▸ **What this task involves**:
Print out the data below in full, exactly as written.

Provided records: Begin

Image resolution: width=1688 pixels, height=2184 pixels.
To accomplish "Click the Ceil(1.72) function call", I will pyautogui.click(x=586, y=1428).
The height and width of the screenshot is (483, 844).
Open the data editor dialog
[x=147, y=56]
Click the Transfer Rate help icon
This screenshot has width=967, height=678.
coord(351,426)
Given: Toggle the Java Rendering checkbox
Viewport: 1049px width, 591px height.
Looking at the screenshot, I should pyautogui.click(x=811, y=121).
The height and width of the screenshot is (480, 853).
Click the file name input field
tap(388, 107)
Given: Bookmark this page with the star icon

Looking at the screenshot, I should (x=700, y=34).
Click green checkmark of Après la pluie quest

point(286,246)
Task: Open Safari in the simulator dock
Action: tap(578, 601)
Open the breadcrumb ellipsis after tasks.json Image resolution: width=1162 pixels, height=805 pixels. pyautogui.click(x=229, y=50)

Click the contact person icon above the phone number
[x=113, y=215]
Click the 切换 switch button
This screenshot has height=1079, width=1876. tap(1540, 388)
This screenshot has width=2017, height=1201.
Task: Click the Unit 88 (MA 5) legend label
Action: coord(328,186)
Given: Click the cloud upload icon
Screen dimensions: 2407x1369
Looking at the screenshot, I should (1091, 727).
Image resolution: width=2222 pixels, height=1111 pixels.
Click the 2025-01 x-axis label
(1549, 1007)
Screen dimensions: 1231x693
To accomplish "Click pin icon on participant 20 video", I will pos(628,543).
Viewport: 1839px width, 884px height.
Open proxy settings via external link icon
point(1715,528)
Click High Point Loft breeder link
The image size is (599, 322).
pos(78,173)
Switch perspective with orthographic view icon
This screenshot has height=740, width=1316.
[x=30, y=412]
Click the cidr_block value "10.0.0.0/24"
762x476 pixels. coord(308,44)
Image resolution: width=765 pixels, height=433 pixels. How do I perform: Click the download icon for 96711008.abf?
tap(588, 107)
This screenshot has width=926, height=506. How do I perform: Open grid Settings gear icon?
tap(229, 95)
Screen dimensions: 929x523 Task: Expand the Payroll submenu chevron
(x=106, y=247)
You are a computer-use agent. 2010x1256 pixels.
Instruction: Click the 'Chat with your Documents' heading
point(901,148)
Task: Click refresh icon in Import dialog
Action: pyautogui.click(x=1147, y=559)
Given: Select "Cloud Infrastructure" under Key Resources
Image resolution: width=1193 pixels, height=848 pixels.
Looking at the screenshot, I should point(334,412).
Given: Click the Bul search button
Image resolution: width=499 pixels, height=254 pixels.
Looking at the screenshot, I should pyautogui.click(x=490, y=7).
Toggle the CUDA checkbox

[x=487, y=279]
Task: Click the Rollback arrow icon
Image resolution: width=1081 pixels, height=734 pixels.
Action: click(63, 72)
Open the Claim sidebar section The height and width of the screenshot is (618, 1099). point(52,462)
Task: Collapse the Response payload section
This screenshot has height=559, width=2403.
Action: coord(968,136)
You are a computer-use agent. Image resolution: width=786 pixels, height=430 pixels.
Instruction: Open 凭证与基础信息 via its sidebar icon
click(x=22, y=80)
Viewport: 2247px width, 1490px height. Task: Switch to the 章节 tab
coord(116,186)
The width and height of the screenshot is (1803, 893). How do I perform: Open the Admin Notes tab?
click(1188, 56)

Provided records: End

▸ **Answer to this task**:
Image resolution: width=1688 pixels, height=2184 pixels.
To accomplish "Click the Ceil(1.72) function call", I will pyautogui.click(x=586, y=1428).
The height and width of the screenshot is (483, 844).
Open the data editor dialog
[x=147, y=56]
Click the Transfer Rate help icon
This screenshot has width=967, height=678.
coord(351,426)
Given: Toggle the Java Rendering checkbox
Viewport: 1049px width, 591px height.
Looking at the screenshot, I should pyautogui.click(x=811, y=121).
The height and width of the screenshot is (480, 853).
Click the file name input field
tap(388, 107)
Given: Bookmark this page with the star icon

Looking at the screenshot, I should (x=700, y=34).
Click green checkmark of Après la pluie quest

point(286,246)
Task: Open Safari in the simulator dock
Action: tap(578, 601)
Open the breadcrumb ellipsis after tasks.json Image resolution: width=1162 pixels, height=805 pixels. pyautogui.click(x=229, y=50)

Click the contact person icon above the phone number
[x=113, y=215]
Click the 切换 switch button
This screenshot has height=1079, width=1876. tap(1540, 388)
This screenshot has width=2017, height=1201.
Task: Click the Unit 88 (MA 5) legend label
Action: coord(328,186)
Given: Click the cloud upload icon
Screen dimensions: 2407x1369
Looking at the screenshot, I should (1091, 727).
Image resolution: width=2222 pixels, height=1111 pixels.
Click the 2025-01 x-axis label
(1549, 1007)
Screen dimensions: 1231x693
To accomplish "Click pin icon on participant 20 video", I will pos(628,543).
Viewport: 1839px width, 884px height.
Open proxy settings via external link icon
point(1715,528)
Click High Point Loft breeder link
The image size is (599, 322).
pos(78,173)
Switch perspective with orthographic view icon
This screenshot has height=740, width=1316.
[x=30, y=412]
Click the cidr_block value "10.0.0.0/24"
762x476 pixels. coord(308,44)
Image resolution: width=765 pixels, height=433 pixels. How do I perform: Click the download icon for 96711008.abf?
tap(588, 107)
This screenshot has width=926, height=506. How do I perform: Open grid Settings gear icon?
tap(229, 95)
Screen dimensions: 929x523 Task: Expand the Payroll submenu chevron
(x=106, y=247)
You are a computer-use agent. 2010x1256 pixels.
Instruction: Click the 'Chat with your Documents' heading
point(901,148)
Task: Click refresh icon in Import dialog
Action: pyautogui.click(x=1147, y=559)
Given: Select "Cloud Infrastructure" under Key Resources
Image resolution: width=1193 pixels, height=848 pixels.
Looking at the screenshot, I should point(334,412).
Given: Click the Bul search button
Image resolution: width=499 pixels, height=254 pixels.
Looking at the screenshot, I should pyautogui.click(x=490, y=7).
Toggle the CUDA checkbox

[x=487, y=279]
Task: Click the Rollback arrow icon
Image resolution: width=1081 pixels, height=734 pixels.
Action: click(63, 72)
Open the Claim sidebar section The height and width of the screenshot is (618, 1099). point(52,462)
Task: Collapse the Response payload section
This screenshot has height=559, width=2403.
Action: coord(968,136)
You are a computer-use agent. Image resolution: width=786 pixels, height=430 pixels.
Instruction: Open 凭证与基础信息 via its sidebar icon
click(x=22, y=80)
Viewport: 2247px width, 1490px height. Task: Switch to the 章节 tab
coord(116,186)
The width and height of the screenshot is (1803, 893). How do I perform: Open the Admin Notes tab?
click(1188, 56)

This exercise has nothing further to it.